Barack Obama steht auf House of Cards.

US-Präsident Barack Obama verschlingt seine Lieblingsserien wie "House of Cards" noch vor der Ausstrahlung, heißt es. Cool, oder? Aber irgendwie unwahrscheinlich.

Von Martin Wittmann

Vor ein paar Tagen kam die Meldung, dass Barack Obama Vorab-Kopien der neuen Folgen von "True Detective" und "Game of Thrones" bestellt hat, direkt beim Chef des Senders HBO, wahrscheinlich über das rote Telefon.

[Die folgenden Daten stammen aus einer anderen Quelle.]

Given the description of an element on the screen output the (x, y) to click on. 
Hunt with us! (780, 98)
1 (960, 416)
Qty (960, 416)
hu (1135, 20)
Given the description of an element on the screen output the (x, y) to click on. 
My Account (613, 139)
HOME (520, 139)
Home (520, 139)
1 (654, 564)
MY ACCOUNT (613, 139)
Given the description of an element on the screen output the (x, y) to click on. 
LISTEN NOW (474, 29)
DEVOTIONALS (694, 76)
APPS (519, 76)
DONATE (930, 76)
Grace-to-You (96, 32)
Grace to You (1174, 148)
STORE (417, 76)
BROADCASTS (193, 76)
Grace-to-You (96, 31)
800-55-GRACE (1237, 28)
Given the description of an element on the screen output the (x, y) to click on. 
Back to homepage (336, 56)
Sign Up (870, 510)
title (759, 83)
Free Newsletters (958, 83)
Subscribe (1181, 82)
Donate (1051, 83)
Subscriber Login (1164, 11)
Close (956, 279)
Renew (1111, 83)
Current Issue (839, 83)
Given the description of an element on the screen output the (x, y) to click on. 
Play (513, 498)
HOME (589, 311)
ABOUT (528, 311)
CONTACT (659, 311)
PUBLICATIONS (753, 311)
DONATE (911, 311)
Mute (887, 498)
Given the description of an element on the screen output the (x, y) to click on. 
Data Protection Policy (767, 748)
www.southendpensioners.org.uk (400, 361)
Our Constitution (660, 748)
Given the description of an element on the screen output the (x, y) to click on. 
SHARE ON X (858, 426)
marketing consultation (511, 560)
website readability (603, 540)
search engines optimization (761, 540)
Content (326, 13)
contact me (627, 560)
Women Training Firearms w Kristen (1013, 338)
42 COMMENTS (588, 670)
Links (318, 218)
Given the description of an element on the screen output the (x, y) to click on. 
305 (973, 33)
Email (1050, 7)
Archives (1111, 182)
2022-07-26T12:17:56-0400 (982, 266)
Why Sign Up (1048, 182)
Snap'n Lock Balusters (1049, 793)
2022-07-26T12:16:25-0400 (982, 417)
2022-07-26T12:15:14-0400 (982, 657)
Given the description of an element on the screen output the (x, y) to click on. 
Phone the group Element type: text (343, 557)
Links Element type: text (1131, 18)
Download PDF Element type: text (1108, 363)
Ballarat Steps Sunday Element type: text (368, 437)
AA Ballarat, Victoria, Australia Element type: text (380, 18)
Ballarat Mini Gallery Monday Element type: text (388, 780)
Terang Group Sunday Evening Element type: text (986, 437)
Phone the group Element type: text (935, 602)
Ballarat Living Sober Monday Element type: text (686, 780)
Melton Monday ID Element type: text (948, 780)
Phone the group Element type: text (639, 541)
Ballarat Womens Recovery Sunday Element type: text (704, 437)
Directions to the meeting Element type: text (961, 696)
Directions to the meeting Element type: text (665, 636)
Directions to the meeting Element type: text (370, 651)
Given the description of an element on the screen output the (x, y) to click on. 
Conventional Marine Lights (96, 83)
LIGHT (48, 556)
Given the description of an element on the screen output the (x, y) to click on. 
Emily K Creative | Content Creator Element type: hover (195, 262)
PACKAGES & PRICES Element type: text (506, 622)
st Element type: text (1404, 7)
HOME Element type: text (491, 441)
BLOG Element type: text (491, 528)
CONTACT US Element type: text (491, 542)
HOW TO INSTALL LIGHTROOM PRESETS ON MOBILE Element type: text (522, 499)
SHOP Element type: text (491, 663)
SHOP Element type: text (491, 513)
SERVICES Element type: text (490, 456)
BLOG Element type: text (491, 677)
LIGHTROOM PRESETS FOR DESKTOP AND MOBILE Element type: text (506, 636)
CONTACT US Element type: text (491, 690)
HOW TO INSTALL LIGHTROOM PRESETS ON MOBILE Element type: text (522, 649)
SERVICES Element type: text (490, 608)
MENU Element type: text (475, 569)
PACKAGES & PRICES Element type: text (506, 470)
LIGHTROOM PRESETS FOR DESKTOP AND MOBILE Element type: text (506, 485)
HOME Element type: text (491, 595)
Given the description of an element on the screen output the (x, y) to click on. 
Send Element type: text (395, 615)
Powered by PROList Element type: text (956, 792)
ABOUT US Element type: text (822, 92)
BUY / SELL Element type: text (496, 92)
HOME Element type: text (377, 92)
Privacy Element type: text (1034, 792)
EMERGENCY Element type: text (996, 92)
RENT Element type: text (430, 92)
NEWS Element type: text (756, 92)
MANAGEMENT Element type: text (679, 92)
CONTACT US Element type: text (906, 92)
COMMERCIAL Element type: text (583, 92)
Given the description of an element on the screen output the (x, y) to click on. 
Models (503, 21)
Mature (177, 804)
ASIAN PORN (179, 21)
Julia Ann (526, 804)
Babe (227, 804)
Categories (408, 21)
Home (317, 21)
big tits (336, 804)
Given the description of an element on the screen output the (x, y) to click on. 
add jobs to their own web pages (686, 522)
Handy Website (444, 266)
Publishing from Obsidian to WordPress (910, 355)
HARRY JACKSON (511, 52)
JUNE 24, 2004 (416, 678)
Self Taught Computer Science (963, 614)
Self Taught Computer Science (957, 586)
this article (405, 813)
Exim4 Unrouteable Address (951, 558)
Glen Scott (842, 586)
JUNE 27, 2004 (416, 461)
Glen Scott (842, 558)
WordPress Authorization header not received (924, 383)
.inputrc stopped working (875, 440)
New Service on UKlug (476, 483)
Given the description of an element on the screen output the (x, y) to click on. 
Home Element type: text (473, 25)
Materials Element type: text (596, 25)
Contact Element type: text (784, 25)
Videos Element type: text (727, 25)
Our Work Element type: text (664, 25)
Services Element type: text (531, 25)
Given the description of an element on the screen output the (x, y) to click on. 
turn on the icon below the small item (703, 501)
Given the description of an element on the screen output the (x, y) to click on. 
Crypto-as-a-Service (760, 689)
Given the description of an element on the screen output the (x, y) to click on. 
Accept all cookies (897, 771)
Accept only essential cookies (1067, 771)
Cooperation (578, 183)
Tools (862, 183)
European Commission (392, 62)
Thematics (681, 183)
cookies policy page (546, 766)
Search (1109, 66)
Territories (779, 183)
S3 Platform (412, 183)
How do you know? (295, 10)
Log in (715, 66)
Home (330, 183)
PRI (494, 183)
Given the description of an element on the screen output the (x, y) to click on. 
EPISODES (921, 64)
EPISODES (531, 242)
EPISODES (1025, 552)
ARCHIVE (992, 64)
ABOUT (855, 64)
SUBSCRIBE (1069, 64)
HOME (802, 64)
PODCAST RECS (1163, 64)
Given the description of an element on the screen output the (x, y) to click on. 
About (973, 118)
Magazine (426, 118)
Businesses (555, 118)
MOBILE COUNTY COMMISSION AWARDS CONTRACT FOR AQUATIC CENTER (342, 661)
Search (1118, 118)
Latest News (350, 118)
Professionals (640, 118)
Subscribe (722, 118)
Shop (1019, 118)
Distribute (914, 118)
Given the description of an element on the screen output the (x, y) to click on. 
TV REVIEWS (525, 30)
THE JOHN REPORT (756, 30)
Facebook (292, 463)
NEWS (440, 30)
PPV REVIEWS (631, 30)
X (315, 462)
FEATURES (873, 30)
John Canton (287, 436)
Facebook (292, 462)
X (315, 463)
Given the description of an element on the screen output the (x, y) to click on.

Auch die Serie "House of Cards" schaut er offenbar regelmäßig. Zumindest hat er sich über Twitter Hinweise auf die Handlung verbeten, bevor er die aktuelle Staffel gesehen hat.

Cooler Hund, denkt man im ersten Moment, wie immer bei Berichten aus O.s Privatleben. Die kleinen Meldungen aus dem Weißen Haus zeigen stets, dass der Rap-Hörer, Harry-Potter-Leser, Basketball-Fan, Chili-Kocher und Scrabble-Spieler einer von uns ist, obwohl er als US-Präsident einen dann doch eher ungewöhnlichen Beruf hat.

Obama ist eben ein Lifestyler mit ganz und gar zeitgeistigen Vorlieben. Früher konnte man ja nur schlechten Gewissens fernsehen, weil das Glotzen als Zeitverschwendung galt, mit der eigenen Blödheit entweder als Voraussetzung dafür oder als Folge davon. Doch dank Serien wie "Mad Men" und "Breaking Bad" gehört das Medium heute zur gängigen Bildungsbürgerpflicht. Man muss abends ja die Vorhänge zuziehen, wenn man mal ein Buch liest, damit der Nachbar nicht merkt, dass man nicht fernsieht. "Homeland" gehört auch zum neuen Kanon. Das ist die Serie, von der Obama einmal im Rolling Stone schwärmte, sie sei eine "grandiose psychologische Studie".

Dass der große Obama diese Serien nicht nur mag, sondern davon abhängig sein will, rückt ihn noch näher an uns Normalos heran. Nicht nur, weil es die Bürger schätzen, wenn der Präsident ihren Geschmack teilt und dadurch adelt. Sondern auch, weil Obama sich als willenloses Opfer der Spannungsbögen der Serien outet. Wie jeder Fan muss er noch eine Folge und noch eine allerletzte sehen, bevor der Ernst des Lebens wieder ruft.

Obamatoll

Wie gesagt: Im ersten Moment klingt das gewohnt obamatoll. Im zweiten Moment aber realisiert man, dass die Sache oberfaul ist.

Nicht etwa, weil Obama die Folgen direkt beim Hersteller bestellt. Soll er ruhig, würden wir auch so machen. Dann müssten wir endlich nicht mehr bei Sky, Amazon und Media-Markt einkaufen oder auf ruckeligen Schwarzmärkten herumsurfen (wer nun vorschlägt, einfach wie dazumal zu warten, bis die Folgen - in ein paar Jahren erst und einmal wöchentlich und dann auf Deutsch - im Free-TV laufen, wundert sich hinter seinem Monokel sicher auch noch über all die bunten Farben, die plötzlich aus der Bosch-Röhre flimmern).